═════ The input

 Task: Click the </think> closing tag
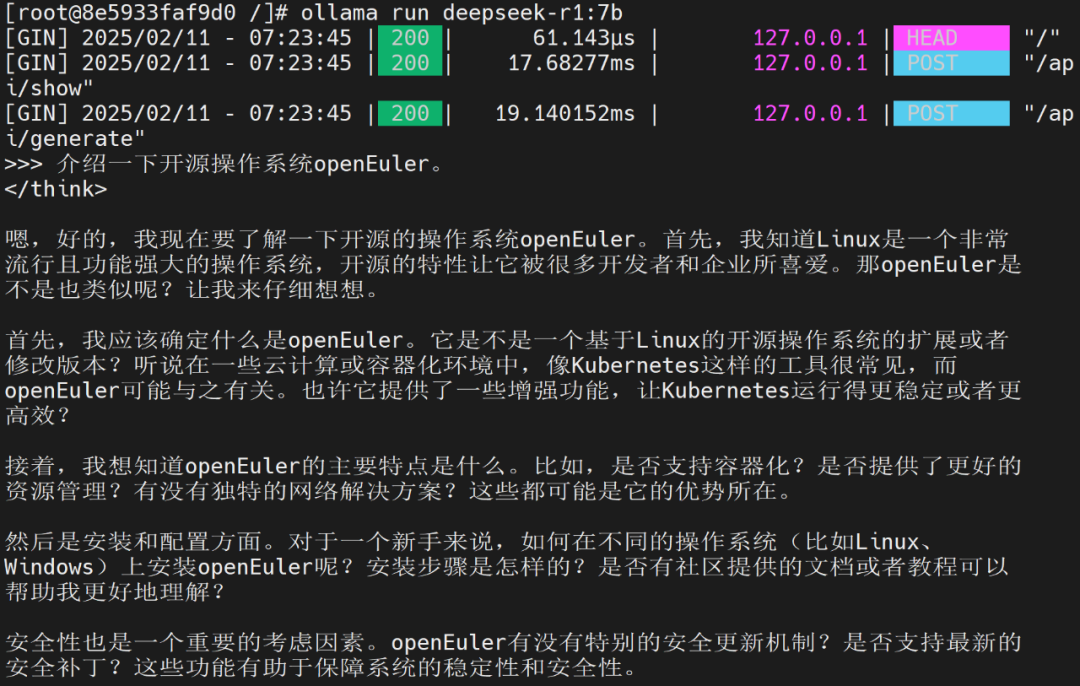(x=55, y=189)
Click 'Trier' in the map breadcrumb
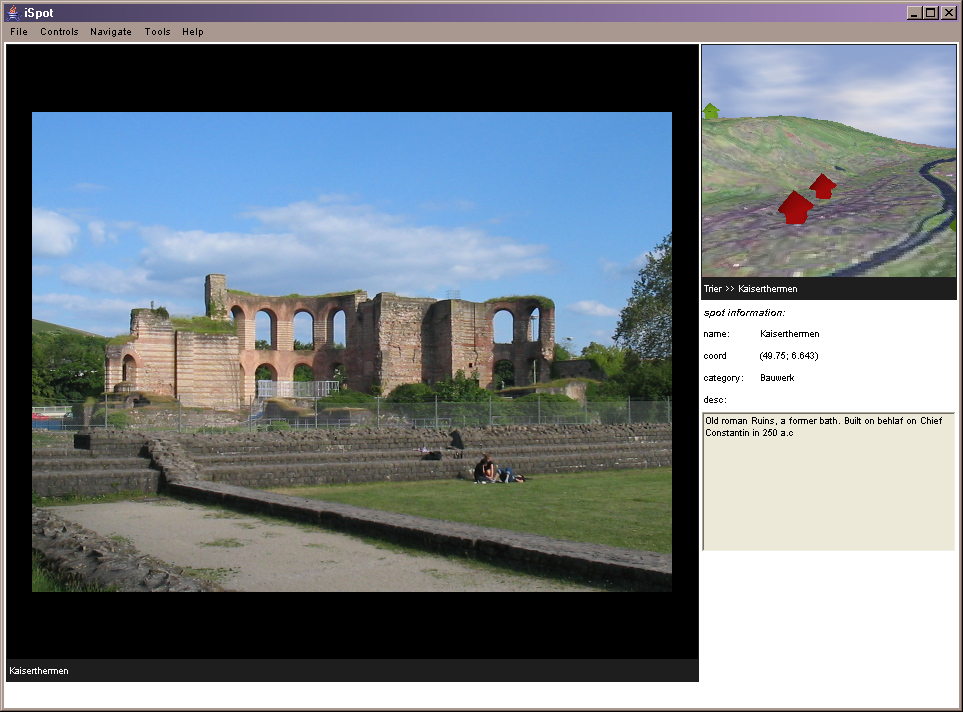Viewport: 963px width, 712px height. 715,289
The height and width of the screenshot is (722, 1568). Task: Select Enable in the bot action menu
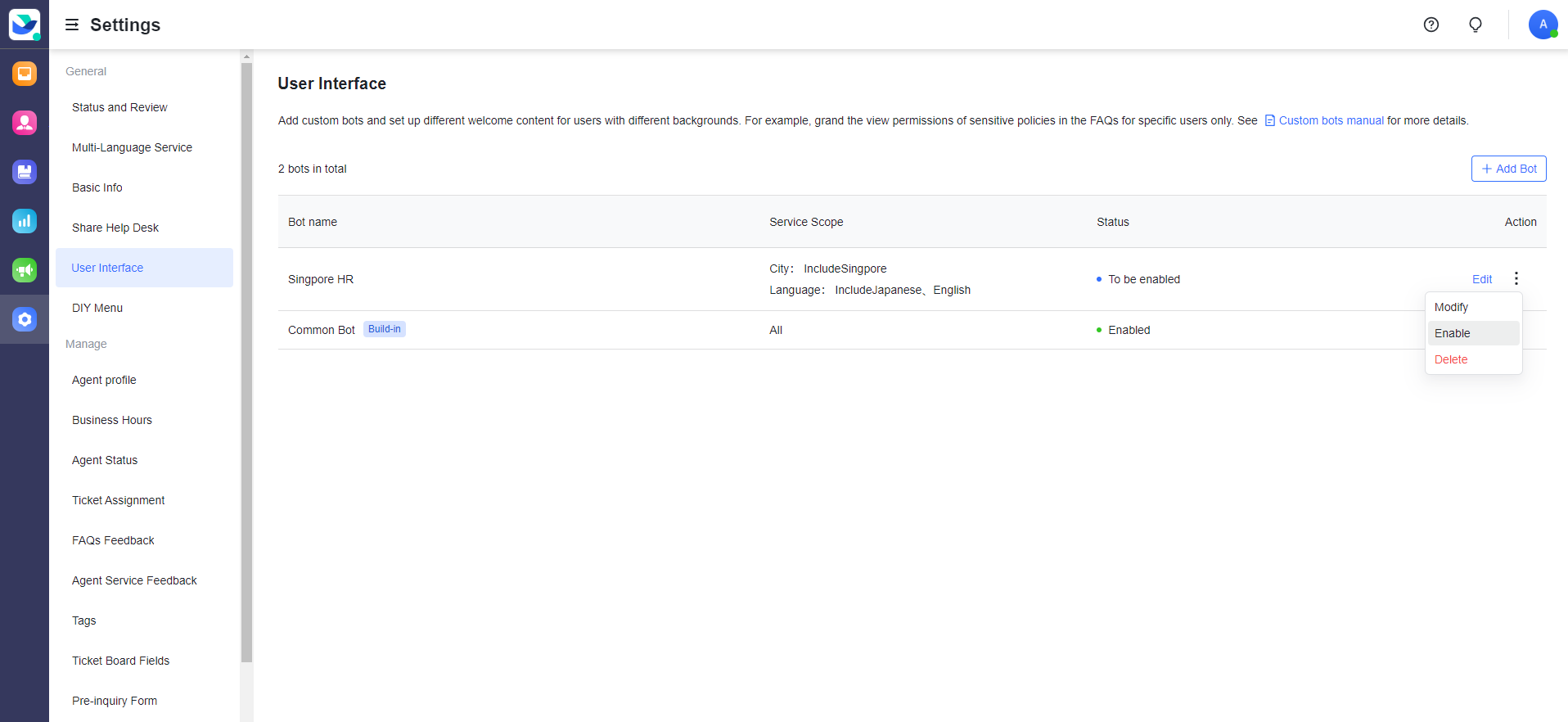click(x=1452, y=333)
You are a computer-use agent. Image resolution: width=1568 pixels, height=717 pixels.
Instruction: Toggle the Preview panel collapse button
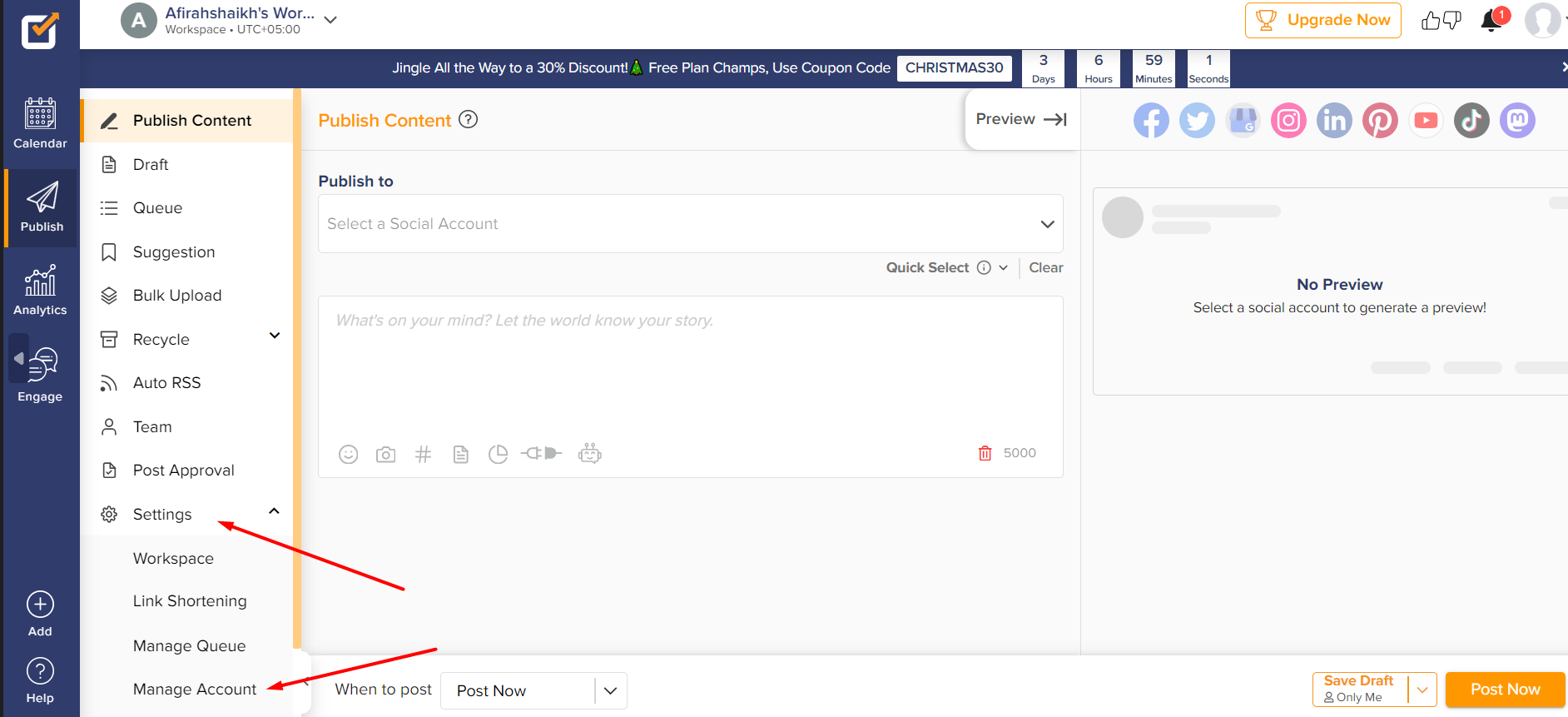point(1021,119)
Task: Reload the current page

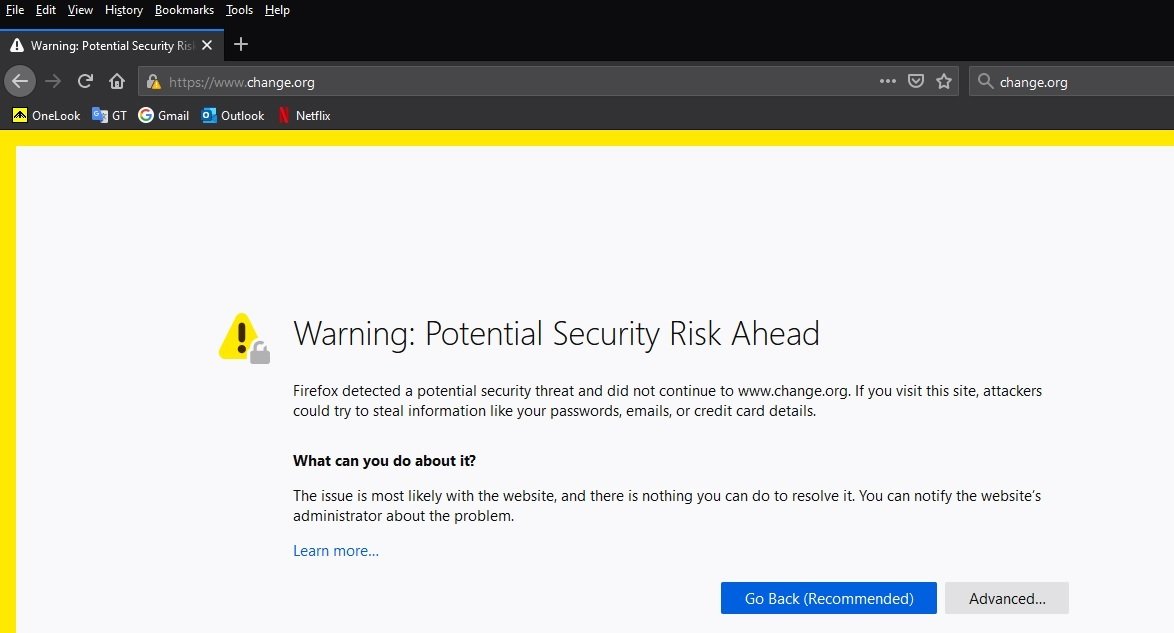Action: click(x=85, y=81)
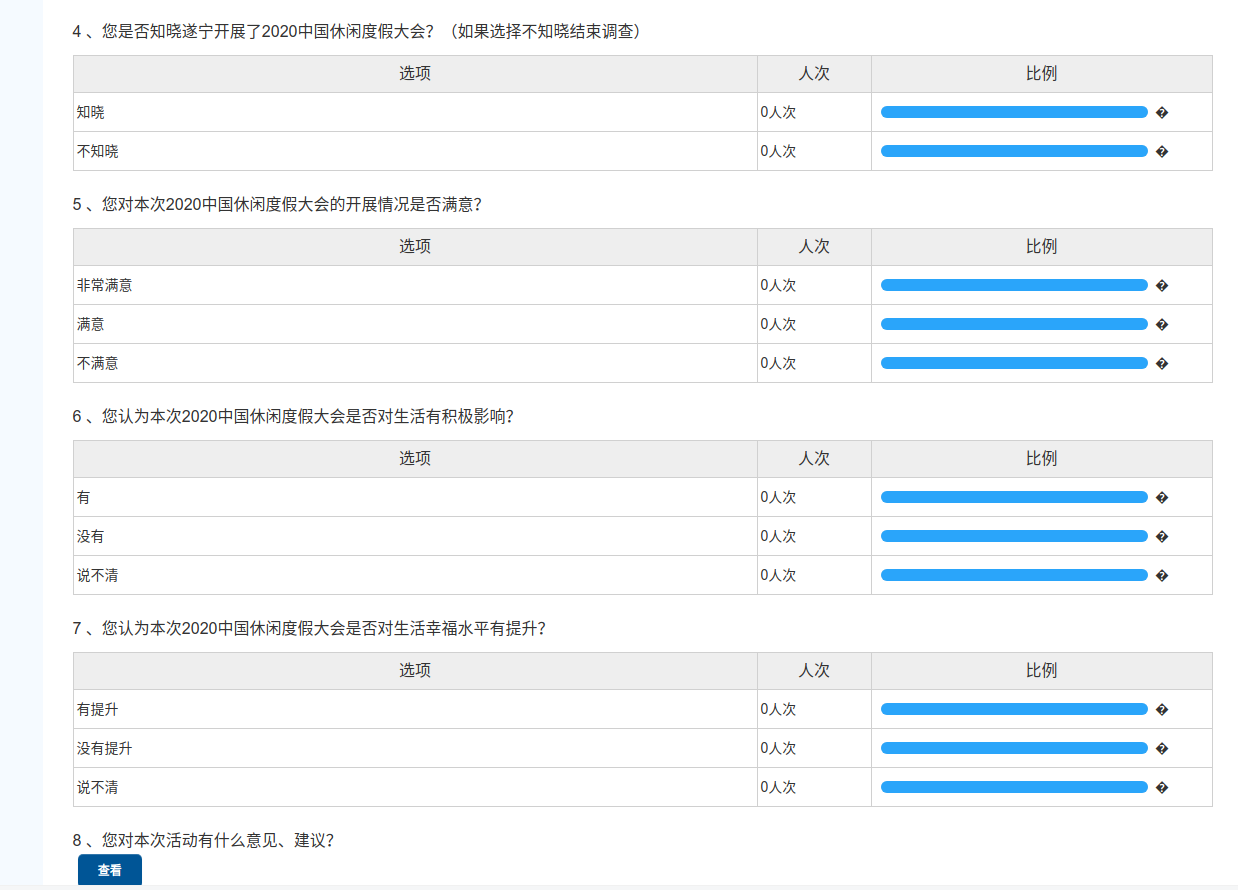Click the 不知晓 option cell
Screen dimensions: 1238x890
tap(98, 151)
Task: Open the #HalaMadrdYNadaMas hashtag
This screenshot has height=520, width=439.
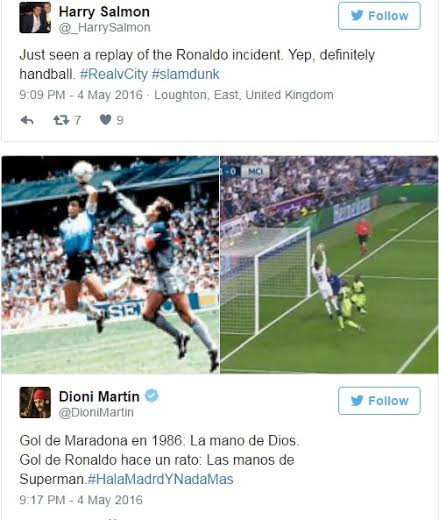Action: 160,479
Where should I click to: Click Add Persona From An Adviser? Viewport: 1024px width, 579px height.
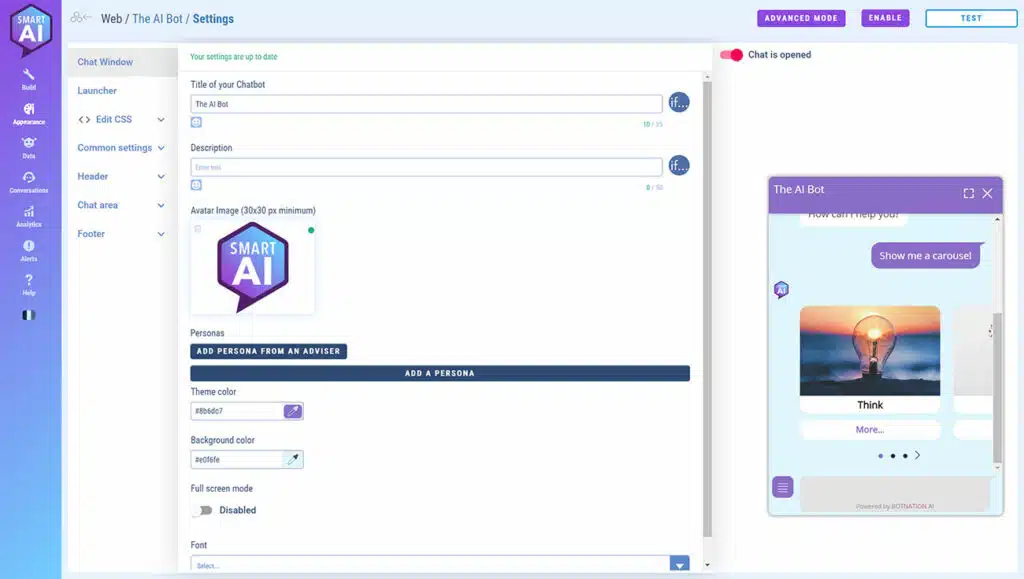coord(268,351)
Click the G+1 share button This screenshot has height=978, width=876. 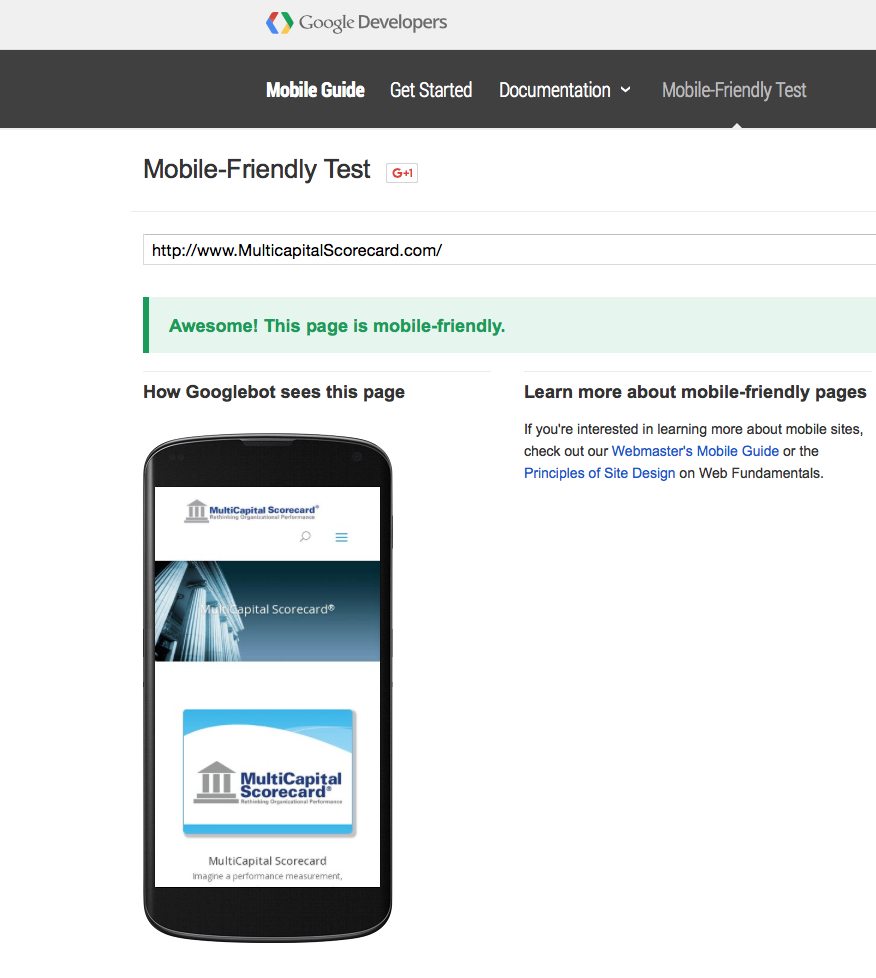pyautogui.click(x=402, y=173)
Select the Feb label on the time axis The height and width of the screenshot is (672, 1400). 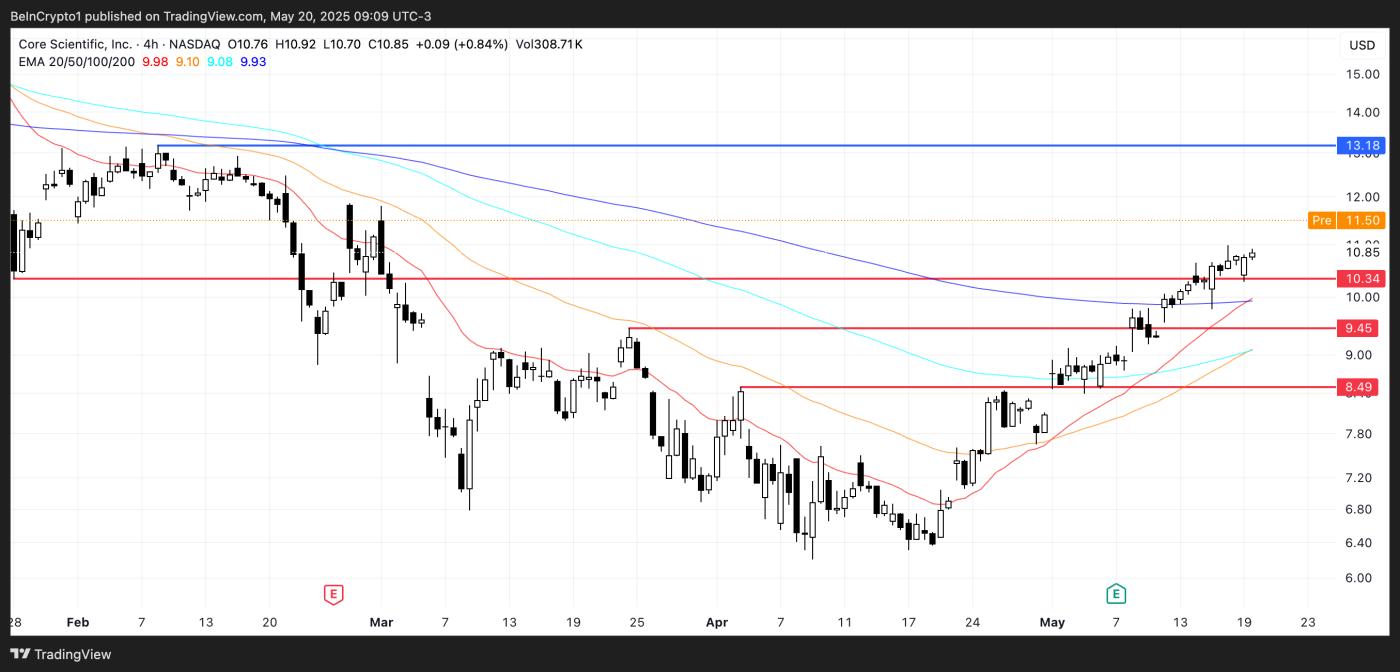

══════════

» What you have to do: After locating "Click 'Trier' in the map breadcrumb" and "You are a computer-use" in the records above, return exactly the line holding each one and every line between them; leave out the pictures.

» Result for this exercise:
Click 'Trier' in the map breadcrumb
Viewport: 963px width, 712px height. 715,289
The height and width of the screenshot is (722, 1568). Task: Select Enable in the bot action menu
click(x=1452, y=333)
You are a computer-use agent. Image resolution: width=1568 pixels, height=717 pixels.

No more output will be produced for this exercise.